O amor é um ato revolucionário
Quem vive amando dando amor e sendo amado
Colhendo o que lhe é oferecido
E a si mesmo se coloca ofertado
Se este está nu veste-o manto sagrado
Que ao que ama o infinito faz vestido
De deus e os deuses sim é o mais querido
Mesmo no escuro seu sentir é iluminado
O amor é um ato revolucionário é um disco demolidor, preciso, moderno e eu poderia continuar com uma lista de adjetivos, mas adjetivar é errado, né? É o disco certo, na hora certo e no tom perfeito para um país alucinado numa viagem e autodestruição. Disco de alerta, de chamamento, de força. ão, não é um manifesto. É uma resolução, que estabelece o necessário e o inaceitável. É, sobretudo o território da poesia, que é do poeta que vem a revolução do amor, e o amor não alisa quem quer esmagá-lo. Canta Chio em Pedrada: Fogo nos fascistas! / Fogo, Jah! O amor que é amor quer quebrar tudo, quer incendiar a Babilônia , que nos quer carne para moer.
Nos últimos dias, esses dias que vocês sabem que dias são, a música de chico César tem nos alegrado, nos comovido e animado. Abre o dia e o Spotify derrama Chico César na nossa casa. Tem aquele desenho do Tom & Jerry em que eles inundam a casa e depois, com os fios da geladeira (não tente isso em casa!!) eles transformam tudo numa pista de patinação. É isso que acontece aqui, com esse alagamento que essa música provoca e evoca. E é nisso que a gente patina e baila o dia todo.

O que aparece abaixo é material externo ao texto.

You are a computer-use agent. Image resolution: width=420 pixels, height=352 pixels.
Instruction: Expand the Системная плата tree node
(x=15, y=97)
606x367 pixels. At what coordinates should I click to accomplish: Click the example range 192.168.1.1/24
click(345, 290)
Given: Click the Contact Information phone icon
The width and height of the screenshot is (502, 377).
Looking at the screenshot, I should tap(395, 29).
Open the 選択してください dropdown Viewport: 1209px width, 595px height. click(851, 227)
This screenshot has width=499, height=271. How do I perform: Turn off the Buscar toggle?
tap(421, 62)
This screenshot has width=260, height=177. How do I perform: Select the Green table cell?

Aquele disco, estado de Poesia, é inacreditável. Começo o dia sempre com Caracajus, uma canção de amor que só podia ser mesmo uma moenda de cana. Um coração-moenda. Quando escuto lembro das minhas viagens de infância a Natal, atravessando a a Paraíba. Os canaviais estendidos a perderem-se de vista e as usinas. O cheiro das usinas, que eu ansiava dentro do ônibus da Nápoles. Pertinho de Goiana, já chegando no limite com a Paraíba, onde a estrada ficava melhor, tinha a Usina Nossa Senhora das Maravilhas, e na entrada dela a Igreja de Nossa Senhora das Maravilhas, e logo depois vinha a Paraíba. Caracajus… Uma palavra que eu não sabia o que era até o próprio Chico explicar essa mistura de Caracas com Aracaju, fundindo-se no afeto e na ilusão da distância de uma história de amor. E dá nisso… Caracas, Aracaju, a BR-101 cortando Pernambuco, Paraíba e Rio Grade do Norte, até Natal. Porque uma canção é vetor de muitas histórias e imaginações, independente da história que ela conta. E por causa da história que ela conta.
Fogo na caldeira
Da usina
Fogo na caldeira
Sucos e melaços
Caracajus
Caracajus
Caracajus
Chico César é essa Borborema que atravessa um Brasil, puxando ritos, alinhavando linhagens de cantadores, de poetas do povo e das ancestralidades. É comovente. No palco de Estado de poesia – Ao Vivo, parece mais uma Entidade que não e diz o nome à toa. Monólito de uma cultura diversa, entrecortada de África, Sertão, Atlântico, América. O disco é uma disco de história, porque na música desse moço convergem muitos rios da música brasileira e Chico lhes dá a direção do mar. Uma voz libertária e destemida, que se ergue, Borborema, contra o moedor de gente, contra o fascismo, contra a banalização do mal e pelo amor, pelo mel do melaço e pelo museu das vidas, do jambo pendurado no jambeiro. Que alegria e honra ter Chico César tocando na vitrola eletrônica e streamíca aqui de casa. Quando pela manhã nos instalamos na sala, Raquel pergunta: Cadê ele? Ele é Chico César… eu vou lá e dou play e o mundo se torna essa calçada explodindo em flor.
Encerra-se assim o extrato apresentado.